HDFS is successfully storing well over 50TBs on a single cluster.  It's
meant to store data that will be analyzed in a MR job, but it can be used
for archival storage.  You'd probably consider deploying nodes with lots of
disk space vs. lots of RAM and processor power.  You'll want to do a cost
analysis to determine if tape or HDFS is cheaper.

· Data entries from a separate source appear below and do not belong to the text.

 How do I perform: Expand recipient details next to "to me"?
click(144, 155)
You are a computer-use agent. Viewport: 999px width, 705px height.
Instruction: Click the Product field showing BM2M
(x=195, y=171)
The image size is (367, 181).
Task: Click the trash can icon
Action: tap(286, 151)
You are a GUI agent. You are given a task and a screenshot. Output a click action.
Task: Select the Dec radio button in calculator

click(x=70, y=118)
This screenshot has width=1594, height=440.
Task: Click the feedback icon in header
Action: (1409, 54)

That said, you should know a few things about HDFS:

   - Its read path is optimized for high throughput, and doesn't care as
   much about latency (read: it's got high latency relative to other file
   systems)
   - It's not meant for small files, so ideally your video files will be at
   least ~100MB each
   - It requires that the machines that makeup your cluster be running
   whenever you want to access or store data.  (Note that HDFS survives if a
   small percentage of your nodes go down; it's built with fault tolerance in
   mind)

I hope this clears things up.  Let me know if you have any other questions.

Alex

On Tue, Jun 16, 2009 at 2:44 AM, W <wi...@gmail.com> wrote:

> Dear Hadoop Guru's,
>
> After googling and find some information on using hadoop as cloud
> storage (long term).
> I have a problem to maintain lots of data (around 50 TB) much of them
> are TV Commercial (video files).
>
> I know, the best solution for long term file archiving is using tape
> backup, but i just curious, is hadoop
> can be used as 'data archiving' platform ?
>
> Thanks!
>
> Warm Regards,
> Wildan
> ---
> OpenThink Labs
> http://openthink-labs.tobethink.com/
>
> Making IT, Business and Education in Harmony
>
> >> 087884599249
>
> Y! : hawking_123
> Linkedln : http://www.linkedin.com/in/wildanmaulana
>